Rooster motioned to Lucas that they should go quietly. The boys walked as carefully as possible across the concrete slab, but Lucas’s foot trod on a dead leaf. At the crunch, Marley lifted his head and turned to stare at them through the broken window. A tangled cataract of graying beard fell from his face. Several teeth were missing from his open mouth. He wore tattered coveralls and a soiled cotton knit shirt that had faded from red to a threadbare pink. The powerful smell of sweat and filth washed over the boys from a distance. Seeing them, he stood up and faced them.

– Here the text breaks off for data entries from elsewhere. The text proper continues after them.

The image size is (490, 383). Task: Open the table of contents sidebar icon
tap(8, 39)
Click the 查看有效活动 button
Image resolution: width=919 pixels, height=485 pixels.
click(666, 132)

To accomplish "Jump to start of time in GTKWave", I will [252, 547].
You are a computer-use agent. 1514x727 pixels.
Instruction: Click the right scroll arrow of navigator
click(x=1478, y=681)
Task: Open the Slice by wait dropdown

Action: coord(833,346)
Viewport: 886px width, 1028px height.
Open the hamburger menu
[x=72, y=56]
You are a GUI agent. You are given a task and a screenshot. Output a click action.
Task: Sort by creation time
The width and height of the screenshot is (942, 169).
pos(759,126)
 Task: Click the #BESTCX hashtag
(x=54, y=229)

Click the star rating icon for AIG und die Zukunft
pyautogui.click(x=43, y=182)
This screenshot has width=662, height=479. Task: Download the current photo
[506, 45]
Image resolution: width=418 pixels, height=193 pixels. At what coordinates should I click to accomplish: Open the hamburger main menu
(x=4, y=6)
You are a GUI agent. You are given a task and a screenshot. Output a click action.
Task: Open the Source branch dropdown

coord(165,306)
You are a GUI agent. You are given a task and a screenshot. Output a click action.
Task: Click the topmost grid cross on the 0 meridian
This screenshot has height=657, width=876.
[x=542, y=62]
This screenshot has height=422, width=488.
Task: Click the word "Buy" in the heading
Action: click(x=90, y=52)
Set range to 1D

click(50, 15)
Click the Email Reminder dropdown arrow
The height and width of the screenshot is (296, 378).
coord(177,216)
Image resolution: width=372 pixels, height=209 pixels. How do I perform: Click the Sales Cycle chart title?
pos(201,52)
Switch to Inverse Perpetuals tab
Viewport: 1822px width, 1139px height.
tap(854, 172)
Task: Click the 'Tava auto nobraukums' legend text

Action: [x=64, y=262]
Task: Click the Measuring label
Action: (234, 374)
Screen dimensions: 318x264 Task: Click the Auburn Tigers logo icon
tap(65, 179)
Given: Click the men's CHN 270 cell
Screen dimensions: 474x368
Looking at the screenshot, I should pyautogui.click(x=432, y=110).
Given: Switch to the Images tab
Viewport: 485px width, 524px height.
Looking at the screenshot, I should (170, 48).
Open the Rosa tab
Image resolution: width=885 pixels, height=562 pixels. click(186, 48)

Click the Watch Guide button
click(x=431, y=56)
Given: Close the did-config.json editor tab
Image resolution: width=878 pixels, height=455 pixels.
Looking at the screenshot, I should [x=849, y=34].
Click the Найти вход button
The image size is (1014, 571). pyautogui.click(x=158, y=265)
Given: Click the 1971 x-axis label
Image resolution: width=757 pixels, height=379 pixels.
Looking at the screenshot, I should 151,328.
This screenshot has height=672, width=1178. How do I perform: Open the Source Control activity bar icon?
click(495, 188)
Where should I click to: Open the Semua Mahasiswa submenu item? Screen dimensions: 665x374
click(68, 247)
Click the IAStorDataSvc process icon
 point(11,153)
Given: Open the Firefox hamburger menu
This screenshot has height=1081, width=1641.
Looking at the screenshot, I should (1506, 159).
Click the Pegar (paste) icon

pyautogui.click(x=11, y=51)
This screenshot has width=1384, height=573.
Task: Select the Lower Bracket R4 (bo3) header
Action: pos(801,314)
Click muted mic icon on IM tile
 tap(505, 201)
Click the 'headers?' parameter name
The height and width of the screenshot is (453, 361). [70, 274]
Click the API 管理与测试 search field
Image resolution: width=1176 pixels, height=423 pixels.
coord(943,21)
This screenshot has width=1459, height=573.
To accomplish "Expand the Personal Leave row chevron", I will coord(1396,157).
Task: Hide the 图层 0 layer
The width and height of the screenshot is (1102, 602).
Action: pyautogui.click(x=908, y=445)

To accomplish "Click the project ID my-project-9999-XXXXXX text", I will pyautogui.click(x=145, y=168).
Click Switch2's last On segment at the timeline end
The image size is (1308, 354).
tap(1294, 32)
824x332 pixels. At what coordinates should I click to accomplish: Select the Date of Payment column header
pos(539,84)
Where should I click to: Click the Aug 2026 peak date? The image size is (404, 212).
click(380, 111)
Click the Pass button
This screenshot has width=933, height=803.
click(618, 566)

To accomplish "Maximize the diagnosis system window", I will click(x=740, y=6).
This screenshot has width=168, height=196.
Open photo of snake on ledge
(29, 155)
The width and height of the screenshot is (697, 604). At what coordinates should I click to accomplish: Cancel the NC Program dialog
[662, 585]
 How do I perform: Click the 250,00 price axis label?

“Ha!” he shouted at them. “HA!”
He lifted his machete and slapped the flat of it on the wall. Rooster looked at Lucas.
“Go!” he said.
They tore off the property towards a far embankment, sprinting at top speed. Rooster outpaced Lucas and looked back. Marley came off the porch and loped after them, hollering with a bestial noise and waving the knife.
“Come on!” Rooster shouted to Lucas. “Come on!”
Lucas was out of breath and already sweating. He heard the heavy boot-slap of Marley running behind him, the grunting breath, and swish of the knife. Then he heard the welcome sound of a shuffle and a crash as Marley tripped. Lucas looked back and slowed down while Marley rolled across the ground and collected himself.
“What are you waiting for, an invitation?” yelled Rooster.
Lucas took off again. Satisfied, Rooster turned to run, but he had come too far without looking. He tripped over a cluster of wily gardenia shrubs and fell facedown into a mess of leaves and white flowers. Glancing behind himself as he fled, Lucas tripped over his fallen friend and fell beside him. Marley had risen again and came on, brandishing the machete.
Lucas made a wild bid to stand up, accidentally pulling a single blossom off the bush, and the boys scrambled up the embankment, scratching their hands on the brambles and coarse grass. Lucas didn’t hear Marley behind them as they climbed. Cresting the top of the rise, they could see the road in the distance. Lucas chanced to turn around.
Marley Hendrick crouched down where Lucas had thrown the blossom. He cupped the broken petals in his rough, meaty hands, and he buried his misshapen face in them. Lucas grabbed Rooster by the shoulder and turned him around, and they looked down at the man. Not only did he sniff the blossoms, but he wept aloud, making animal-like whines as he rubbed the flower petals violently on his face.
“Maybe we should do something,” said Lucas.
“What?” said Rooster. “You want to help the man with the machete?”
Marley heard them, and he lifted his eyes to see them. His face was smeared with grime and petals and contorted by fury. He uttered one intelligible word.
“Go!” he shouted.
They went, and the sound of weeping grew behind them.